“What would you have done?” asked Mrs. Stapleton.
“I should have consoled myself—en attendant. Oh, yes, I should have gone on writing; but I would not have let myself become a poor old maid for any man in the world. That is one thing I admire about Frâulein Klinkhardt. You were asking where she was to-night. I know, but I won't be indiscreet. She is fiancee too. She is not getting less young—mais elle s'amuse, elle—en attendant.”
Felicia did not grasp the full significance of Mme. Popea's insinuations, but she caught enough to set her cheeks burning, and she cast an appealing glance at Mrs. Stapleton.
“Won't you play us something?” said the latter, kindly, in response to the appeal.
“Ah, do!” said Mme. Popea, serenely. “You play so charmingly.”
Felicia went to the piano, and ran her fingers over the keys. She did not feel in a mood for playing; music with her was an accomplishment, not an art to which she could instinctively bring bruised and quivering fibres to be soothed. She played mechanically, thinking of other things.

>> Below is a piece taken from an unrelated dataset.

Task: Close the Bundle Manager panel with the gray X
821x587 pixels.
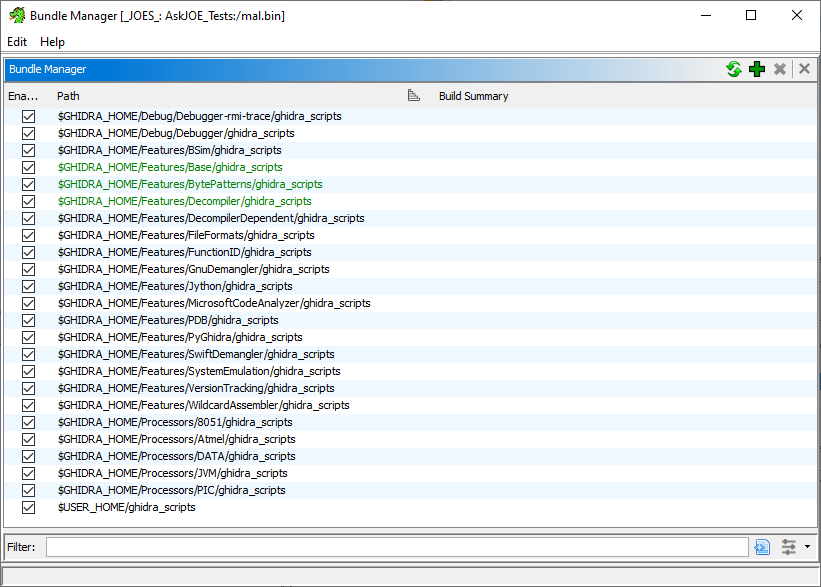Action: point(803,69)
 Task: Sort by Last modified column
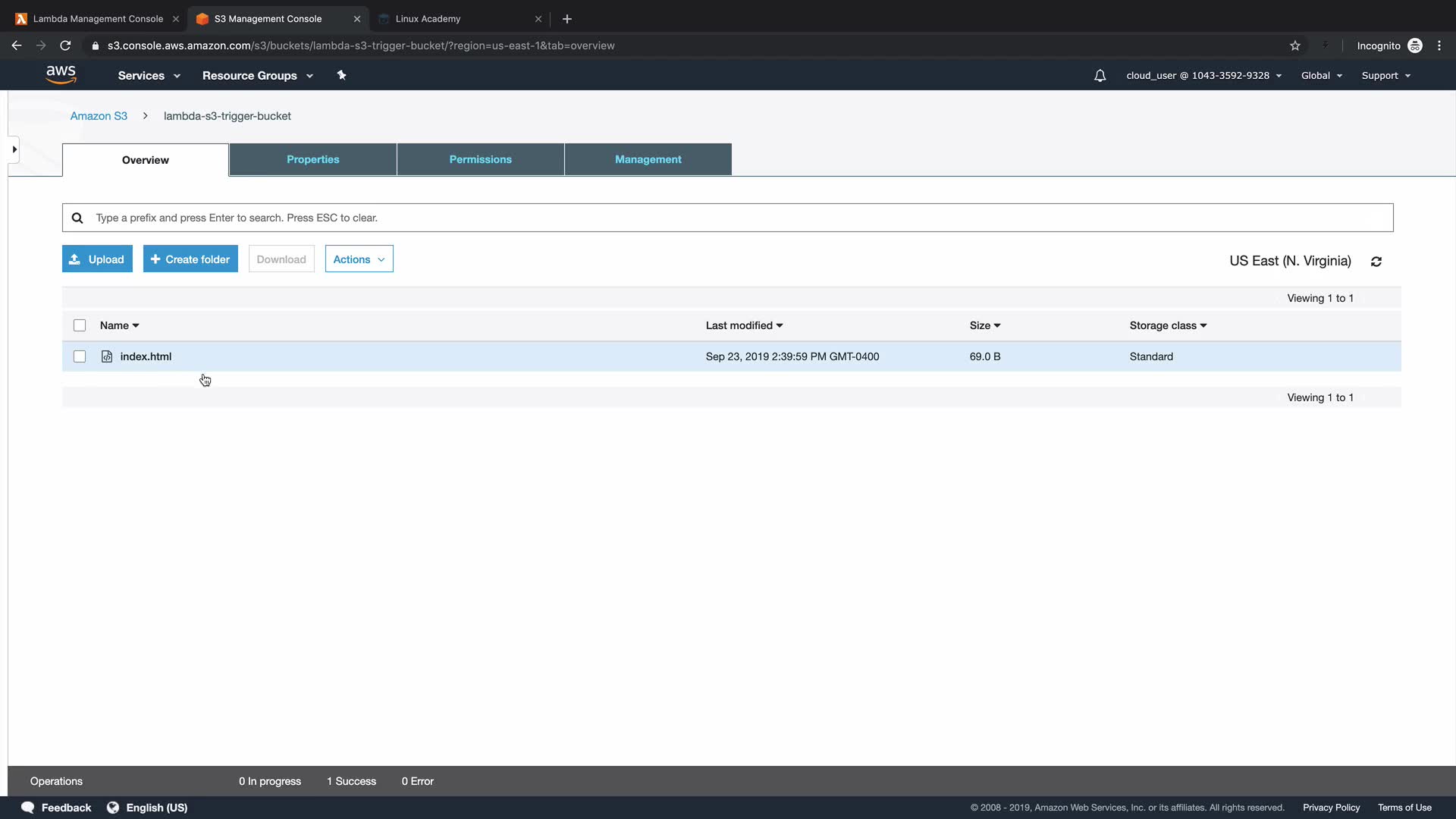744,325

Once she struck a false note, and her ear caught a little indrawn hiss from Madame Popea, which brought her wandering attention sharply back. But her heart was not in it. She was thinking of poor little Miss Bunter, and the weary years of waiting, and how sad she must have been as, year by year, she had seen the youth dying out of her eyes and the bloom fading from her cheek. Frâulein Klinkhardt, too, who was amusing herself—en attendant; she felt as if something impure had touched her.
At the next false note, Mme. Popea rose softly, and went to Mrs. Stapleton.
“I am going to bed,” she whispered. “These English girls are charming; but they should have dumb pianos made for them, that would speak only to their own souls.”
When Felicia heard the click of the closing door, she started round on the music-stool.